Reproduce the listing word for word between the lines holding "You are a GUI agent. The screenshot is 768×1616." and "ОК (1196, 2550)", inclusive. Omit the pictures from your answer.

■ DATA IN THIS EXERCISE

[Start]

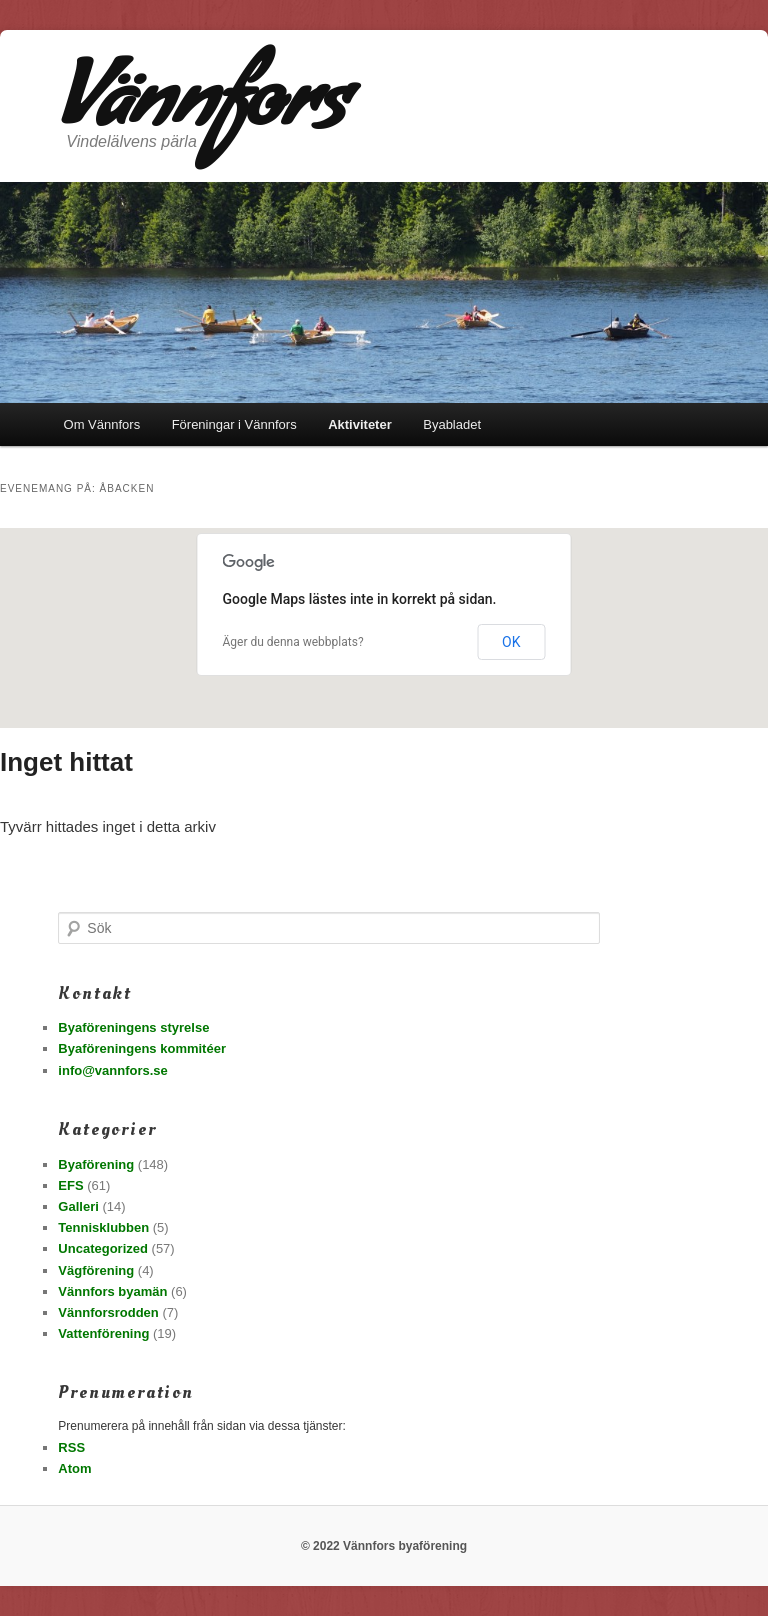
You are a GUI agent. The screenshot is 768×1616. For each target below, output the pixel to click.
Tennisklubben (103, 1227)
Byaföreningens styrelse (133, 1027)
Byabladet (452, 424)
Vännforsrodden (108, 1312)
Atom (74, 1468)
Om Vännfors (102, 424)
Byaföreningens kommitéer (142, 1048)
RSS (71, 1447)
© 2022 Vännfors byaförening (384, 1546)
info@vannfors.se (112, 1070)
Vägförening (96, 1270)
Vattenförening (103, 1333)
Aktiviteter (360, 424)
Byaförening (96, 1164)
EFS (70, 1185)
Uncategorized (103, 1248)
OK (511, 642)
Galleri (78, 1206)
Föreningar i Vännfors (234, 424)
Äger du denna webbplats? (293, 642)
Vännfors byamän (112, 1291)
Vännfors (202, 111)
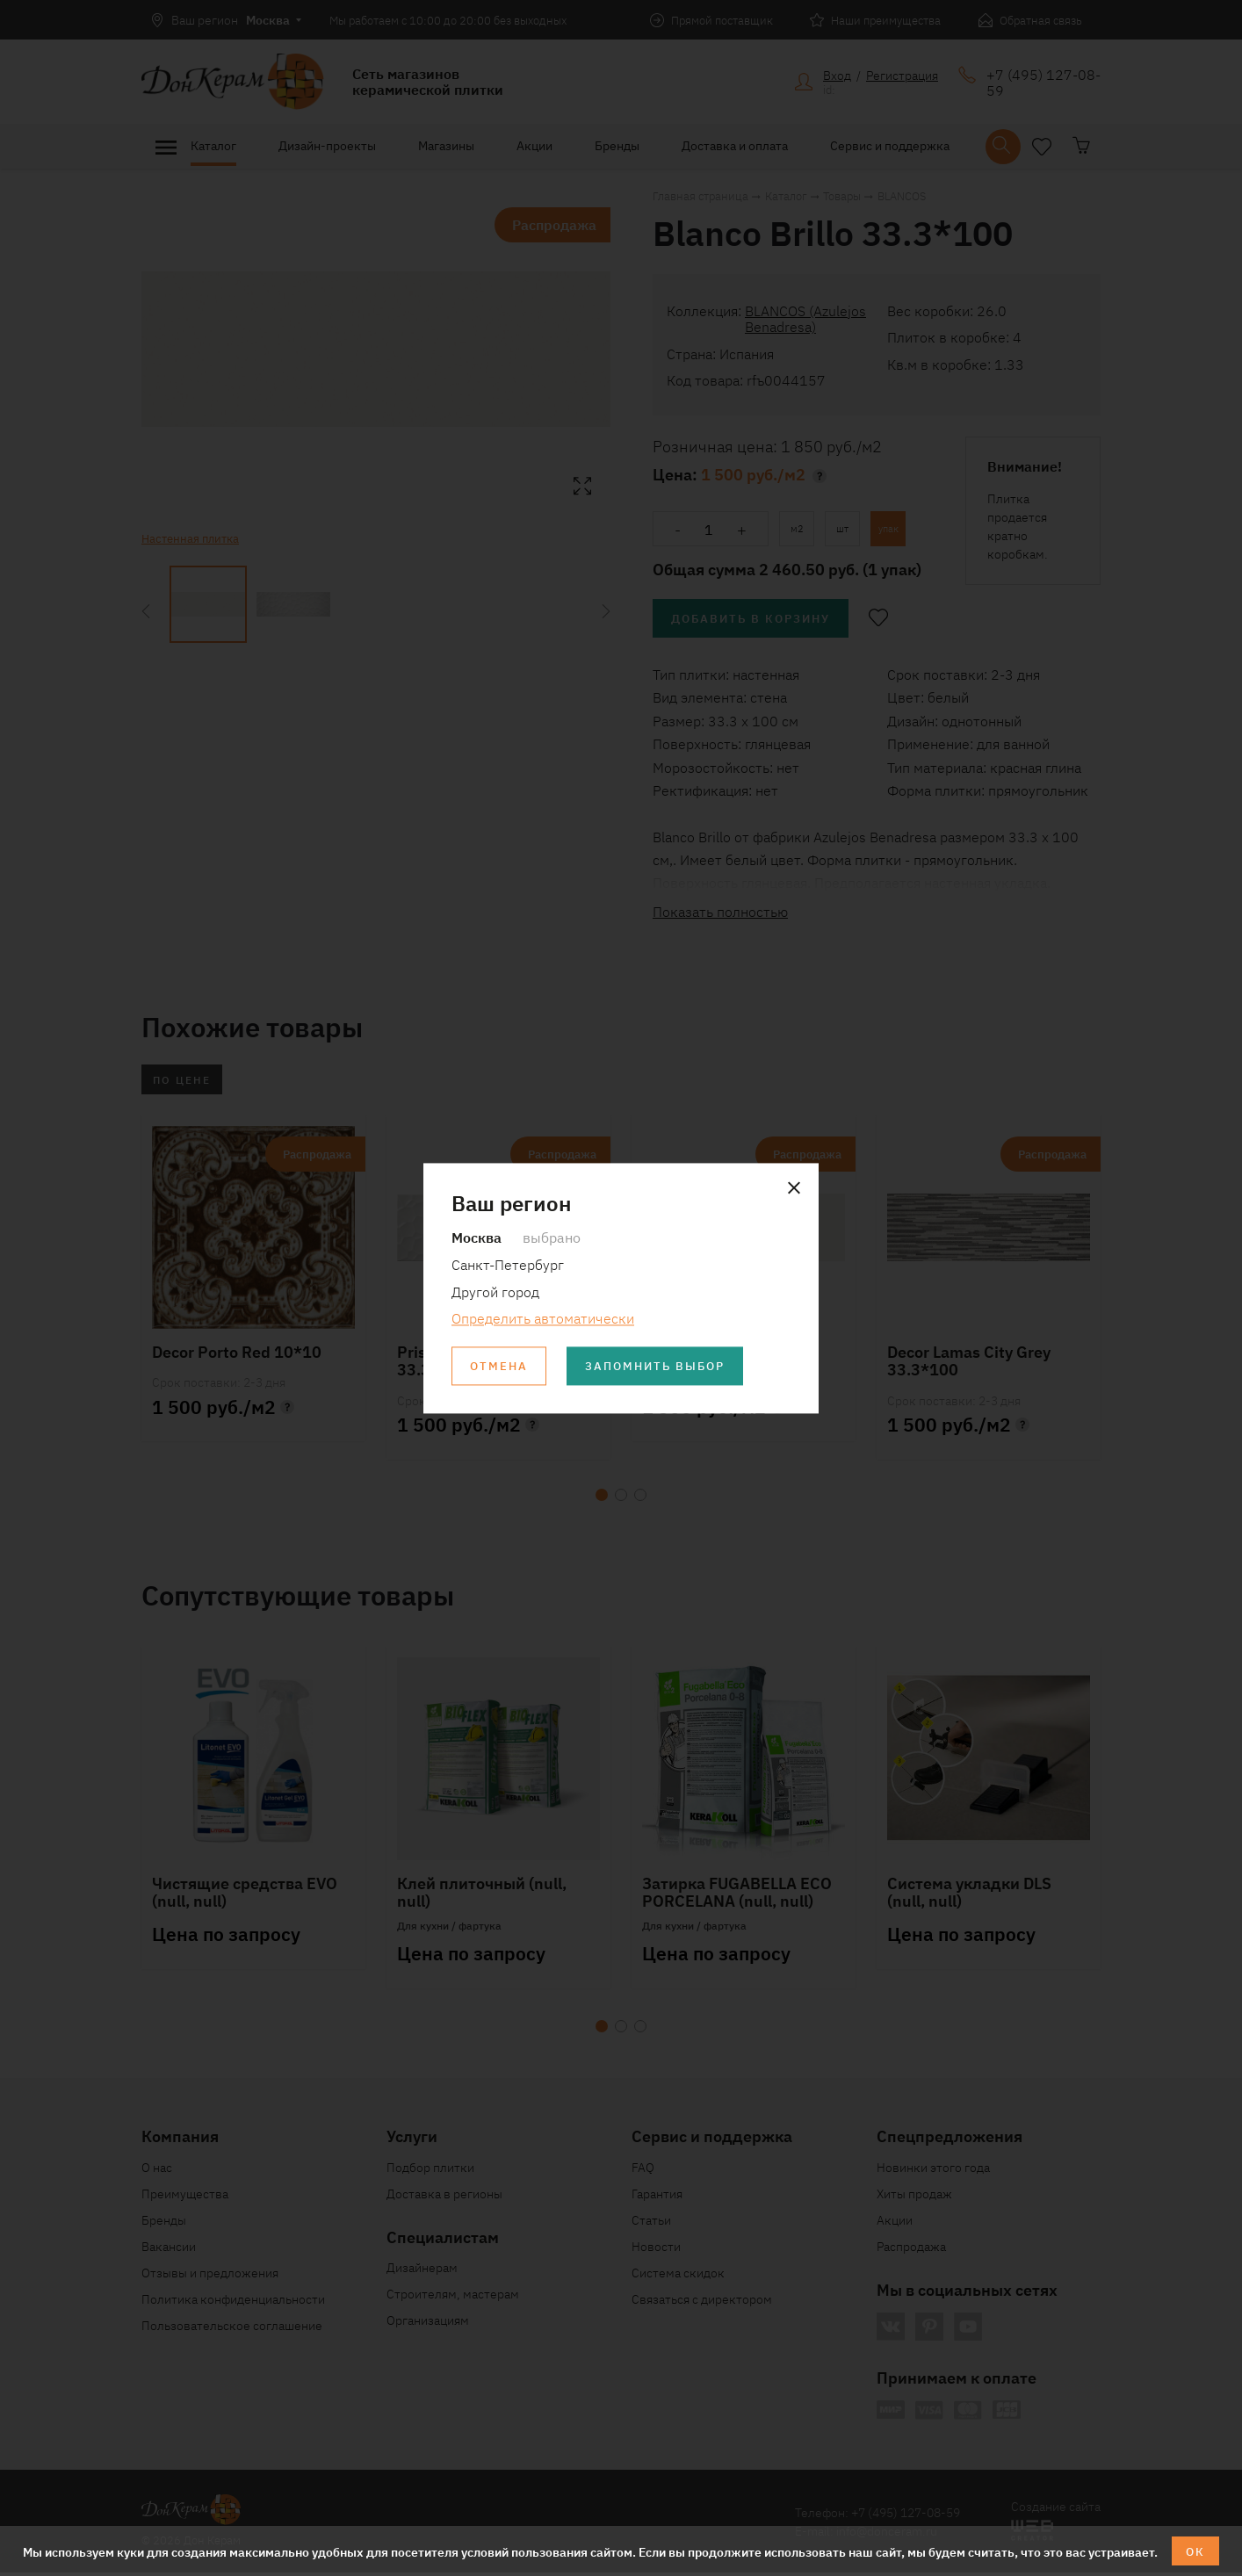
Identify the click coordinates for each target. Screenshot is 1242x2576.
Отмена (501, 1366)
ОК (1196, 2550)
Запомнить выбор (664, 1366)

[End]
[Start]

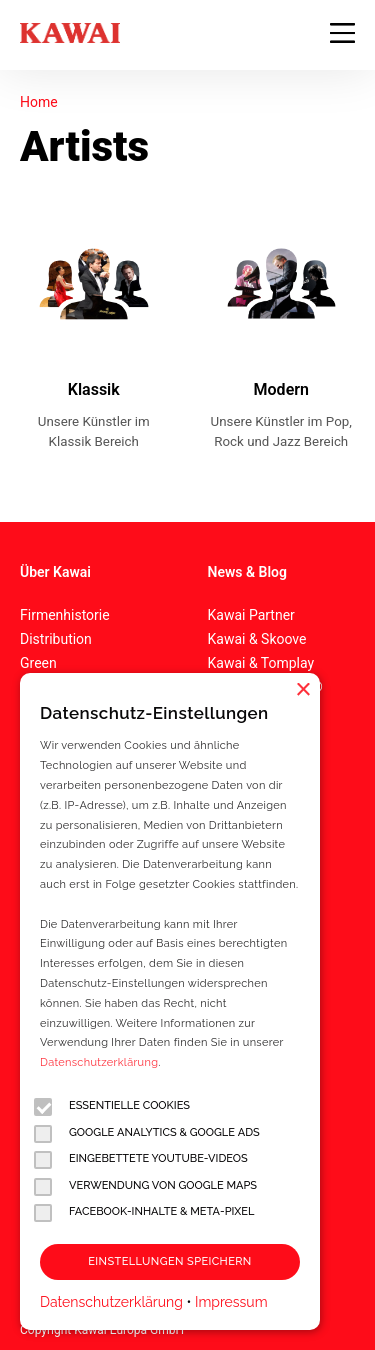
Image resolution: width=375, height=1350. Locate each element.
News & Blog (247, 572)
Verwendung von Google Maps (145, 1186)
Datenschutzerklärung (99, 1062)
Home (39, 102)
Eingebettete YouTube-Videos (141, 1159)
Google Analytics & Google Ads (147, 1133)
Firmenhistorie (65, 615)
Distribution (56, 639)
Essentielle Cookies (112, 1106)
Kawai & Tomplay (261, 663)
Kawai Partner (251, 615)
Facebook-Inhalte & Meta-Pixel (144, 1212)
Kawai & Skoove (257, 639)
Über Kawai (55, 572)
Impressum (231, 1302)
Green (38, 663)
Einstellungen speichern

[End]
[Start]

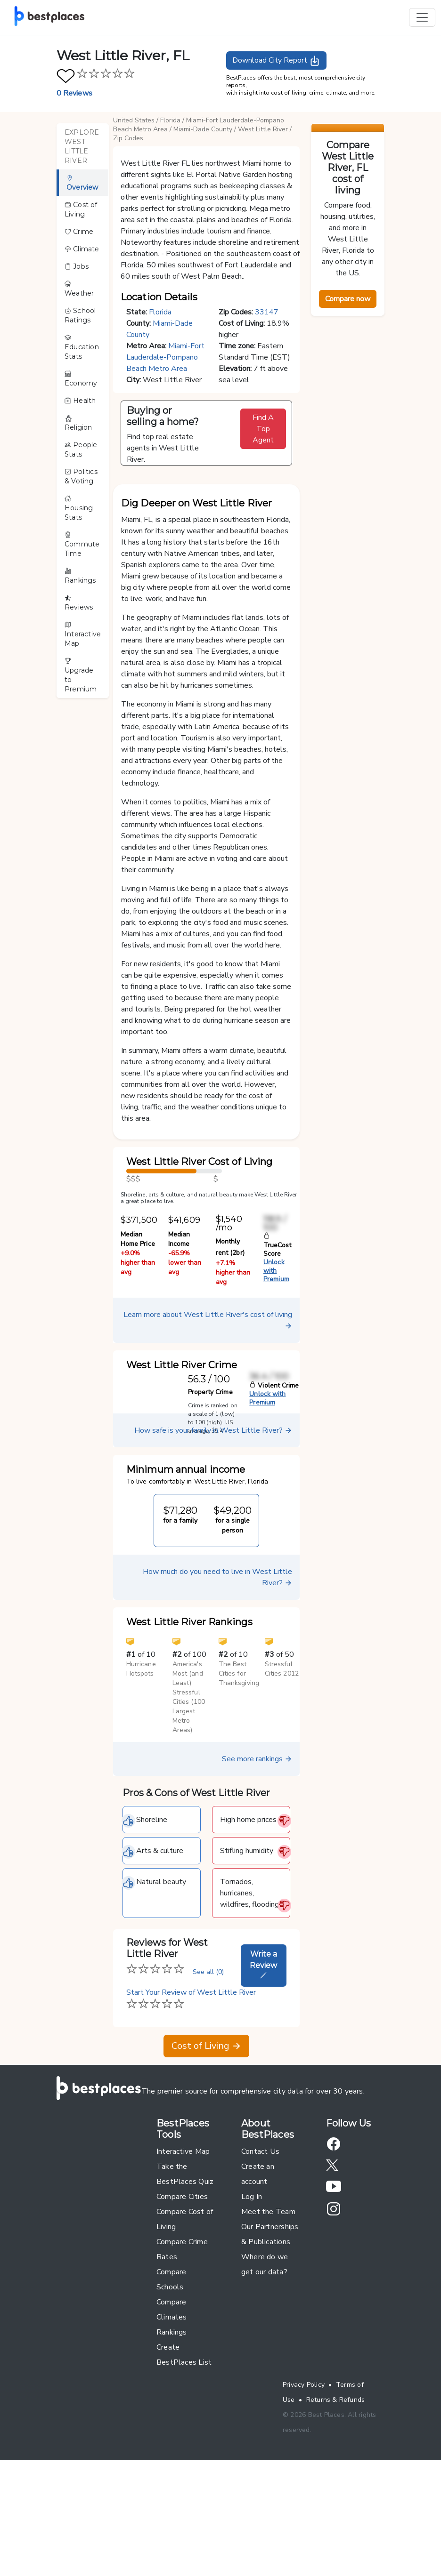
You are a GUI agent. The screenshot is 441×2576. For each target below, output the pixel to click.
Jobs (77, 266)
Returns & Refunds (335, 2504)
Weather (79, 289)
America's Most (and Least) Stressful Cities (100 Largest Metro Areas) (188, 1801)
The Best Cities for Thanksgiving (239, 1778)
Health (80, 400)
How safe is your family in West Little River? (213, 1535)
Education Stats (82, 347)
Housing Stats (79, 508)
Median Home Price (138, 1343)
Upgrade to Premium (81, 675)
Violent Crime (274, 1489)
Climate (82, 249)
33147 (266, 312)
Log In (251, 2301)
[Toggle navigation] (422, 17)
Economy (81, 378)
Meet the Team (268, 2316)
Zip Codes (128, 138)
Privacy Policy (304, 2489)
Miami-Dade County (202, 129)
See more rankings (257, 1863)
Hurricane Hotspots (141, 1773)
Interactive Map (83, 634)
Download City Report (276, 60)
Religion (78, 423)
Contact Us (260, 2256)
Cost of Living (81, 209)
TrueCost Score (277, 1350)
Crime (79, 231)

[End]

■ TASK RESPONSE
You are a GUI agent. The screenshot is 768×1616. For each target below, output the pixel to click.
Tennisklubben (103, 1227)
Byaföreningens styrelse (133, 1027)
Byabladet (452, 424)
Vännforsrodden (108, 1312)
Atom (74, 1468)
Om Vännfors (102, 424)
Byaföreningens kommitéer (142, 1048)
RSS (71, 1447)
© 2022 Vännfors byaförening (384, 1546)
info@vannfors.se (112, 1070)
Vägförening (96, 1270)
Vattenförening (103, 1333)
Aktiviteter (360, 424)
Byaförening (96, 1164)
EFS (70, 1185)
Uncategorized (103, 1248)
OK (511, 642)
Galleri (78, 1206)
Föreningar i Vännfors (234, 424)
Äger du denna webbplats? (293, 642)
Vännfors byamän (112, 1291)
Vännfors (202, 111)
Identify the click coordinates for each target. Screenshot is 1242x2576.
Отмена (501, 1366)
ОК (1196, 2550)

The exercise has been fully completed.